4. Vers un télétravail plus « sur mesure »

4.1. Flexibilité et hybridation

De nombreuses entreprises optent désormais pour un modèle hybride (2-3 jours de télétravail, le reste en présentiel). Cette solution concilie davantage les besoins variés :

  • Les introvertis bénéficient toujours de plages de calme pour travailler sans interruption.
  • Les extravertis retrouvent régulièrement la dynamique de groupe dont ils se nourrissent.
4.2. Varier les modalités de communication
  • Mails, chats, forums internes : Utile pour donner le temps à ceux qui réfléchissent par écrit.
  • Réunions informelles ou virtuels cafés : Prévues à un rythme raisonnable, elles comblent le besoin d’échange social.
  • Moments de feedback individuel : Organiser des temps d’échange personnalisés permet de s’adapter à la sensibilité de chacun.
4.3. Favoriser la responsabilisation et l’autonomie

Chaque collaborateur, qu’il se reconnaisse plus introverti ou extraverti, doit pouvoir aménager son espace et son emploi du temps de manière à optimiser son bien-être et sa productivité. Cela passe par un dialogue continu avec le management pour ajuster la charge de travail, la fréquence des réunions et le mode de communication.


Conclusion : dépasser les étiquettes pour mieux collaborer

Au-delà des étiquettes « introverti » et « extraverti », la réalité est plus complexe et nuancée.
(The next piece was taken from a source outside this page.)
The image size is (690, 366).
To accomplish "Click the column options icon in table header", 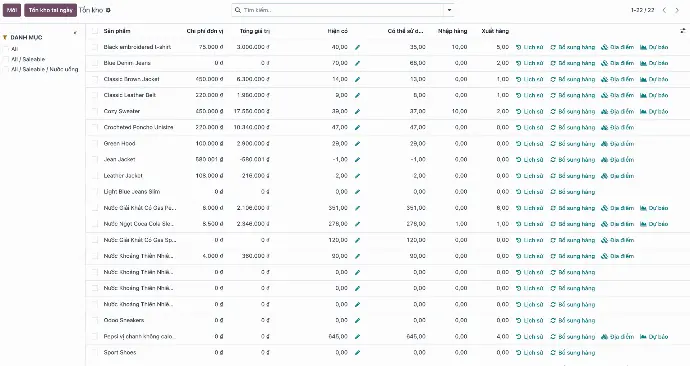I will coord(683,31).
Le télétravail a permis de révéler l’importance d’adapter l’environnement de travail à la diversité des modes de fonctionnement : certains besoins se recoupent, tandis que d’autres peuvent sembler contradictoires. La clé réside dans une organisation flexible, capable de proposer des solutions sur mesure pour chaque collaborateur, indépendamment de son profil.

Plutôt que de creuser les oppositions, cette révolution dans notre rapport au travail peut devenir l’occasion de mieux se connaître et de dépasser une vision trop rigide de l’introversion et de l’extraversion. Chacun est amené à naviguer entre différents besoins relationnels et différents rythmes de travail, et c’est précisément cette richesse qui, lorsqu’elle est bien gérée, nourrit la performance collective autant que l’épanouissement personnel.